Luke Bird on Channeling the 1980s for the Cover of
The Prettiest Star
You Truly Cannot Go Wrong With a Little David Bowie
Carter Sickels’ novel The Prettiest Star is aptly named. The title is taken from the David Bowie song of the same name, which makes sense for a book in which music and 1980s culture play an important role. The novel is also overwhelmingly and, at times, heartbreakingly beautiful.
The design brief, from Meg at Hub City Press, was a delight. The moodboard was crammed full of references to 1980s design culture and typography, and included two of my favorite book covers of recent years: The Comedown and The Nickel Boys. Both covers are incredibly bold in terms of their layout, unashamed in their use of color, yet evocative and very beautiful.
Meg seemed keen that the book didn’t “read LGBTQ from ten feet,” and asked that we stay far away from black and white photographs, as she thought that particular trend might be running its course. The most important thing, she said, was to create a bright, on-trend cover which was befitting of the book, and which gave a sense of time (1980s) without being overtly retro or pastiche.
Alongside references to mixtapes and music, the main character Brian narrates around a third of the book on videotape, so the design and visual cues from 1980s cassettes and VHS tapes were mentioned as another possible area to explore (see examples here).
But perhaps the most devastating scene in the book involves Brian, who has AIDS, diving into a public swimming pool and, in Meg’s words, “everyone losing their minds.” Meg had picked it out in the brief, but was understandably worried that images of swimming pools were becoming too commonplace on book covers. The scene had such an effect on me, though, that I really wanted to try and work it into a visual of some sort, and that’s where I ended up starting the process.
I had the idea that the surface of the water could be formed by bands of color, which would be a subtle nod to the LGBTQ flag, as well as a not-so-subtle nod to the kinds of colored, graphic bands seen in 1980s VHS branding (see above). In order to assuage Meg’s concerns about the swimming pool, though, I wanted to make sure that the cover was striking, unusual and very graphic. I worked a set of pool steps into the colored bands. I thought they had a nostalgia about them, and they helped set the scene without being too obvious.
At this point—a quick note on type. The moodboard included typefaces which were commonly used in 80s visual culture, like Lubalin, Century Gothic and Helvetica, and as all of those typefaces are still in regular use today and can be very effective with the right imagery, I didn’t veer too far from them in any of my visuals.
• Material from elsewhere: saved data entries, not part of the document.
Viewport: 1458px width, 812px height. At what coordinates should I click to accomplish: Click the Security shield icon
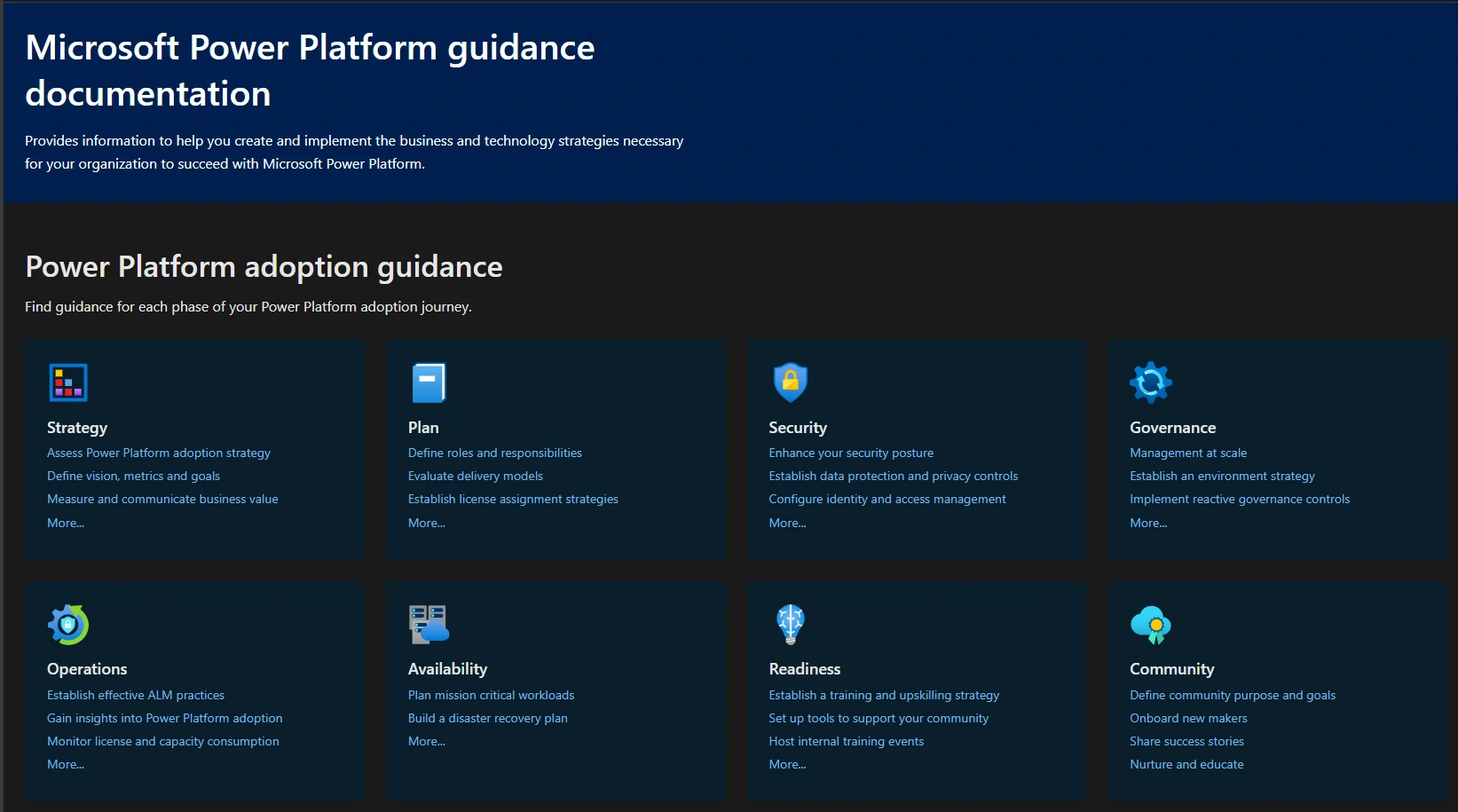point(790,382)
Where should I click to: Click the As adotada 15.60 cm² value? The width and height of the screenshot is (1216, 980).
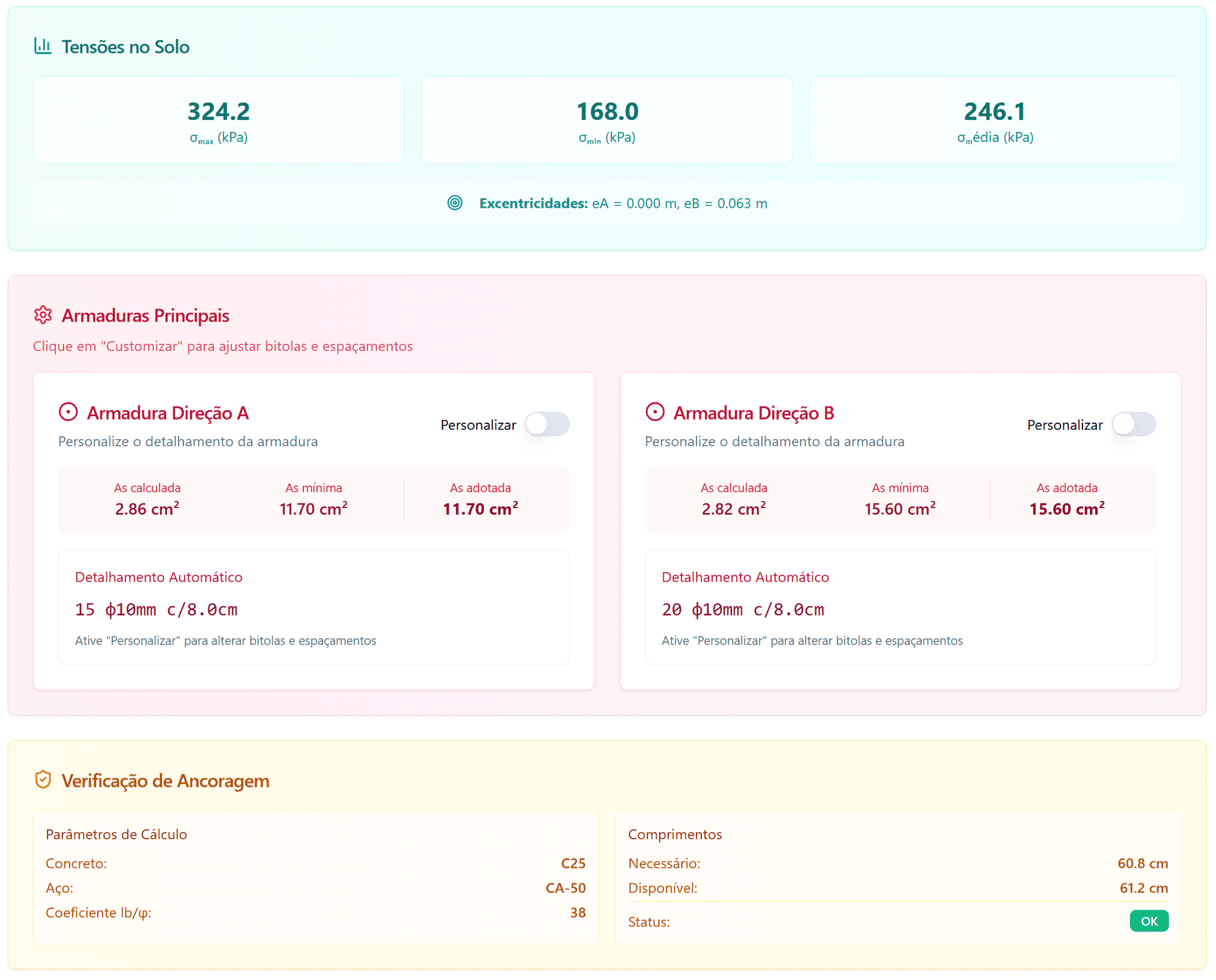pos(1067,509)
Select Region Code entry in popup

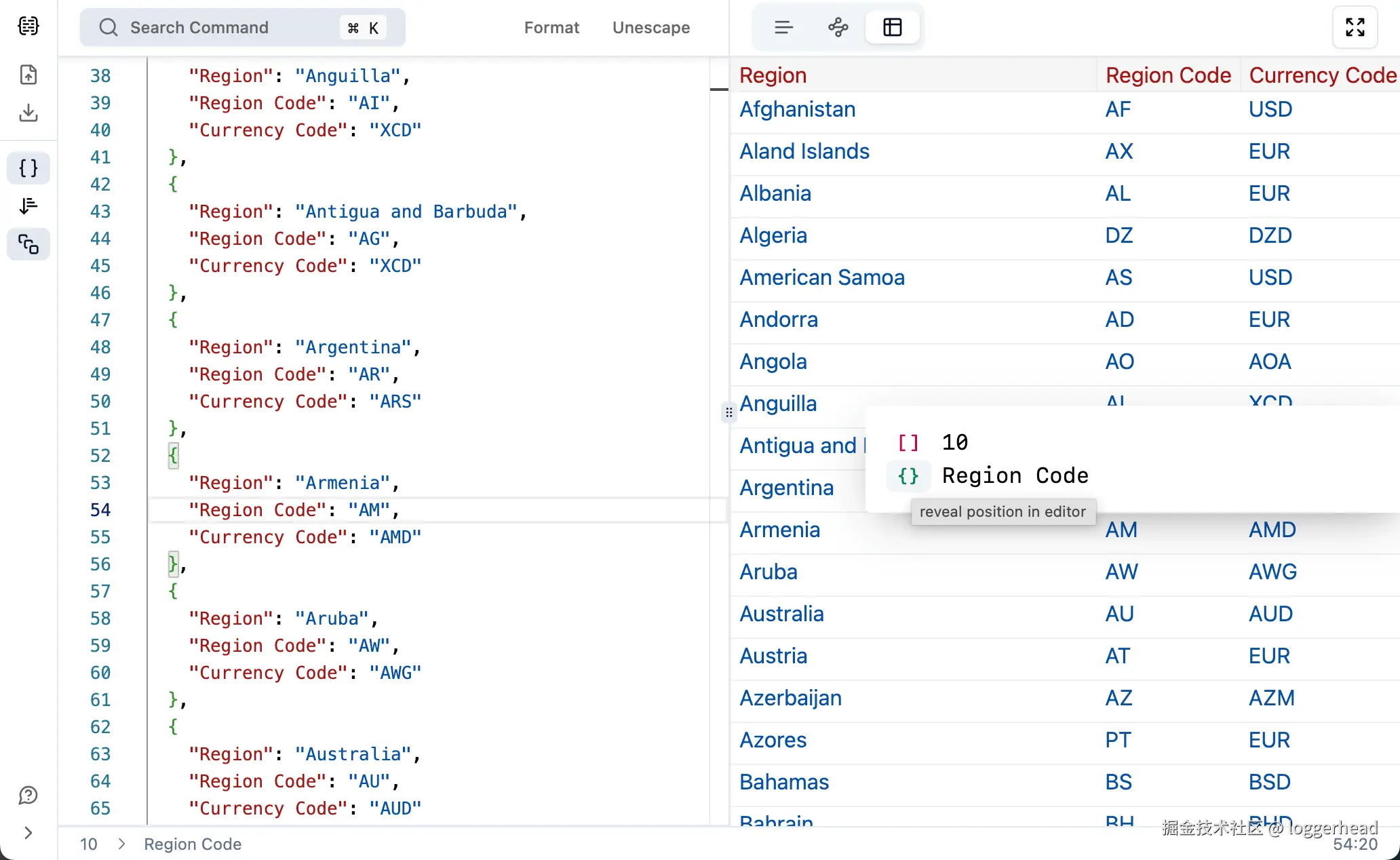1015,475
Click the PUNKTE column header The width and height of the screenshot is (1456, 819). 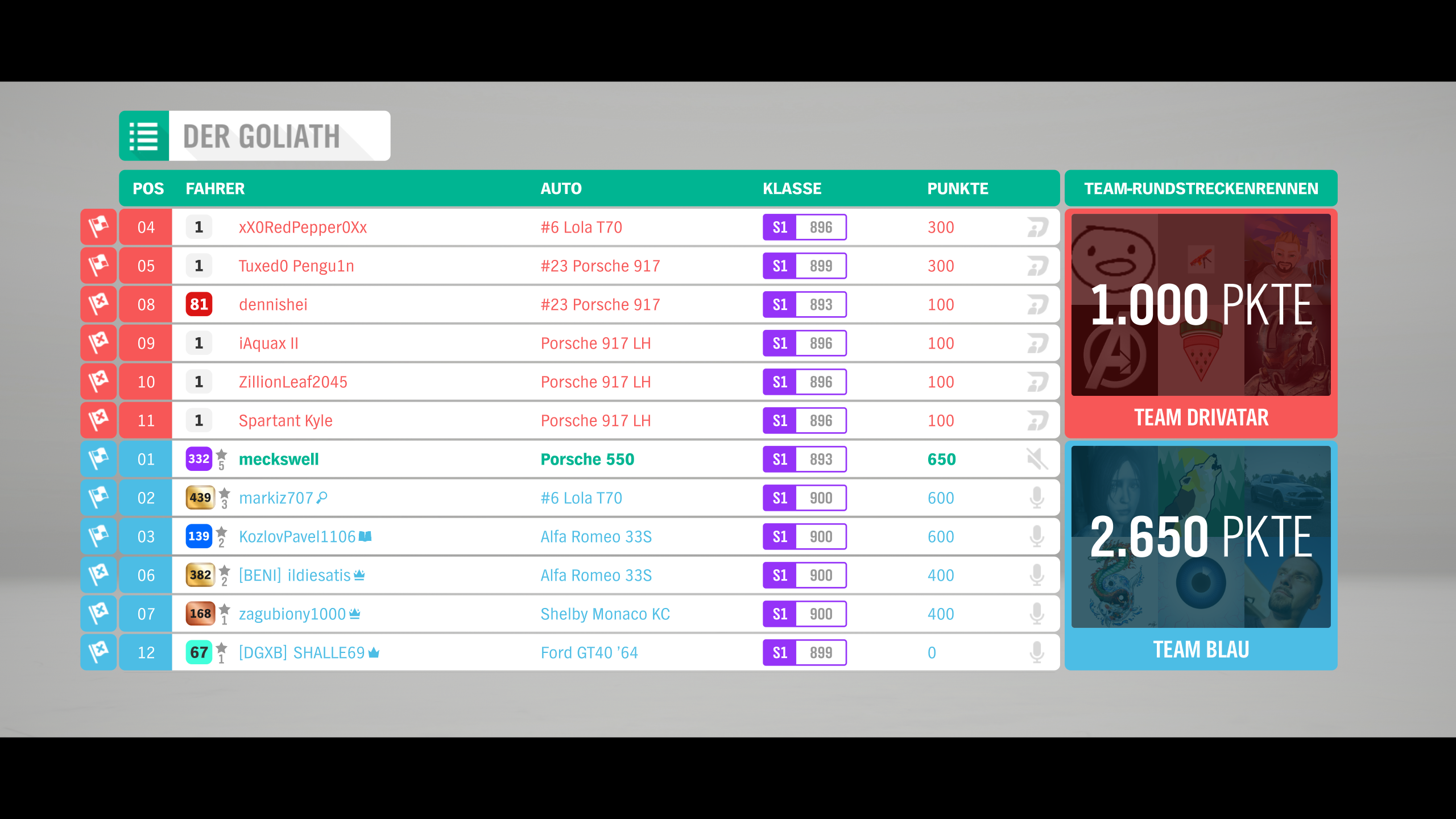pos(958,188)
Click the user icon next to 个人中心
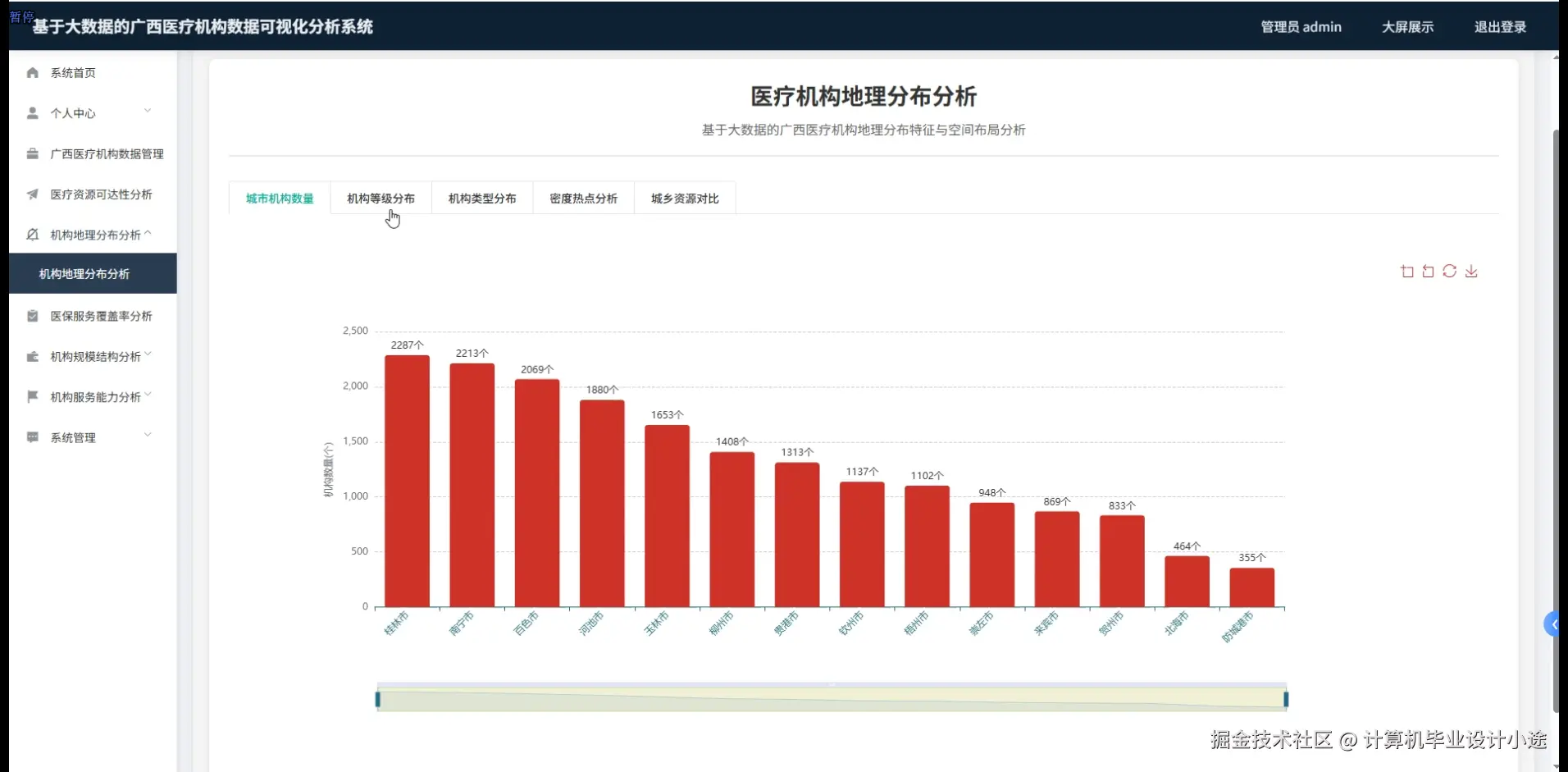Screen dimensions: 1568x772 point(32,112)
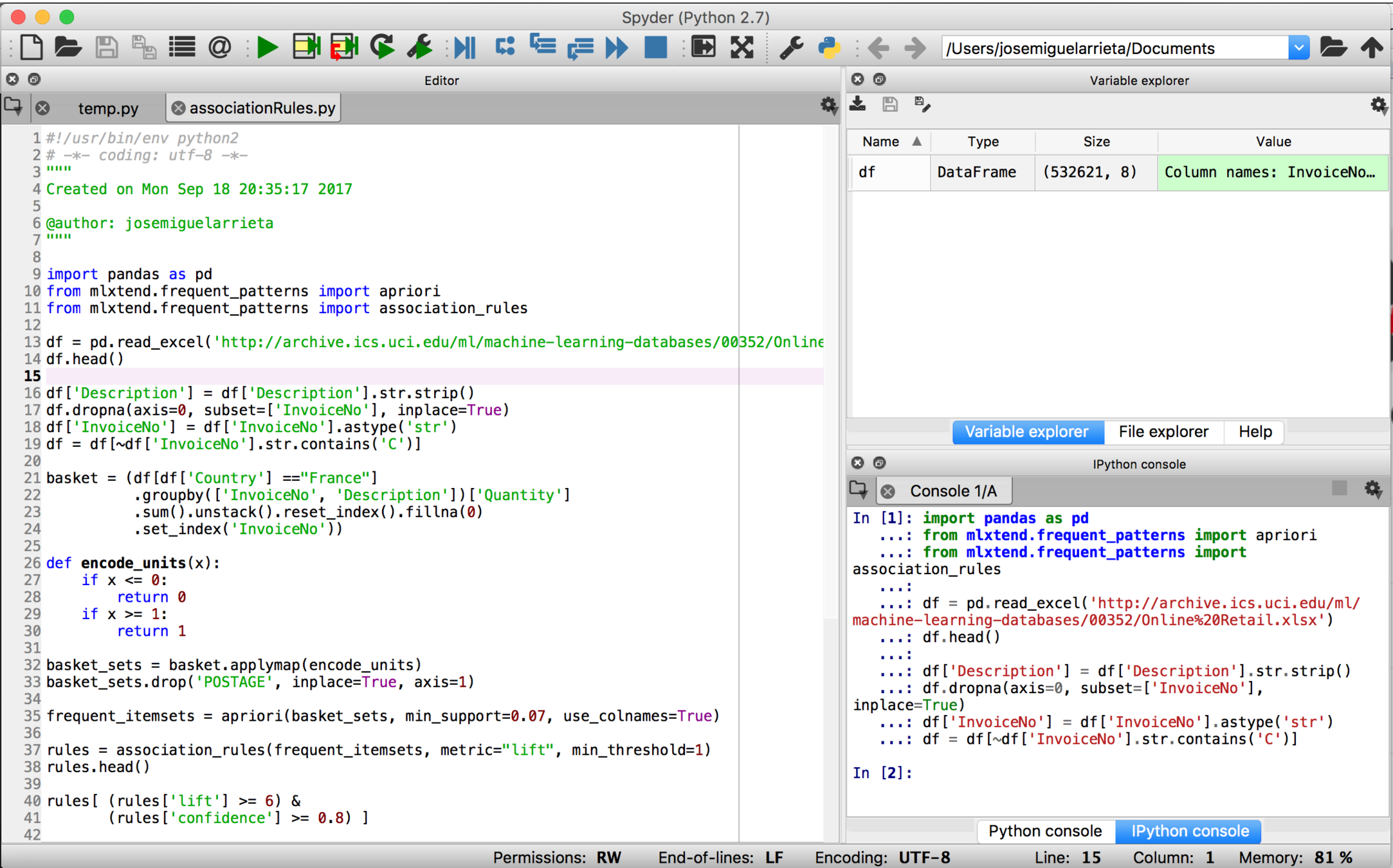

I worked up a further visual which showed a whole pool, zoomed-out, with one tiny figure floating in it. I felt this referenced Brian’s social isolation, as well as the exact scene I was trying to depict. I paired it with a thick, off-peach border and type in Grotesque Bold. Something about the blue/pink palette felt very 80s to me.
The brief hadn’t ruled out the possibility of a purely typographic cover, so I worked up one further watery visual in which the type is submerged in a swimming pool, and abstracted by the reflections and movement of the water.
Alongside these pool visuals, I produced two further graphic/typographic visuals. These used colored parallel lines in blocks of five. As with the first pool visual, I felt that they had a dual meaning (that of a nod to the LGBTQ flag, without being overt, and the kind of graphics used in 1980s media packaging).
As a final visual, I wanted to show something photographic, so that all bases were covered. Taking inspiration from Bowie’s cover for Heroes (1977)—as well as the genius re-purposing of that image for 2013’s The Next Day—I thought a black and white image might work well with the colored blocks I’d used on the two aforementioned typographic visuals.
The only problem with that idea was that the brief had explicitly forbidden a black and white cover. . .
As a designer, I like to unsettle. It’s my job to present options which are requested in the brief, and options which make you stop, and think differently about the book. I always try and offer both. When I designed for Faber & Faber, I was often guilty of trying to turn the iconic Faber design heritage on its head, by designing in the same overall “style,” but printing in neon ink, purposefully messing with the cleanliness of the design, or using over-the-top print finishes (see Vivek Shanbhag’s Ghachar Ghochar below). Elsewhere, more than once I’ve suggested crudely covering the face of the main protagonist on a cover. Ostensibly, this is because I think showing the main character’s face on the cover of a novel forces you to form pictures in your mind before you’ve read the book, and that defeats the point of reading in more ways that I need to explain here. But I think it also makes for a really striking visual approach.
I found this image by Roberta Lo Schiavo on the high-end stock photography site, Millennium Images. I think it’s beautiful. The contrast is so definite. The man in it is roughly the right age to be Brian, and I felt the slightly soft focus and graduated, mottled background had an 80’s vibe. The fact that he is shirtless makes him seem vulnerable, which I liked, and I thought it could also be a precursor to him entering a swimming pool. I thought subverting his face with the blocks of color would create intrigue and make for a striking cover (as I have already mentioned), but I also felt that it was another way of showing the overarching sadness of his story.
In all honesty, the two elements seamlessly “clicked,” so it didn’t need a great deal of skill to bring it together once I had the raw elements. I was keen, though, to make sure the type didn’t fight with the design, or the subliminal messaging. For that reason, I opted for dependable, old Helvetica, which was used frequently itself throughout the 80s. Meg and I looked at a couple of alternatives in the coming weeks but, eventually, we settled back on the original (albeit with a very slight tweak to type-size).
Carter has been really effusive in his support for the cover design, and that, for a cover designer, is the holy grail. I only hope I’ve done this stunning and important novel justice.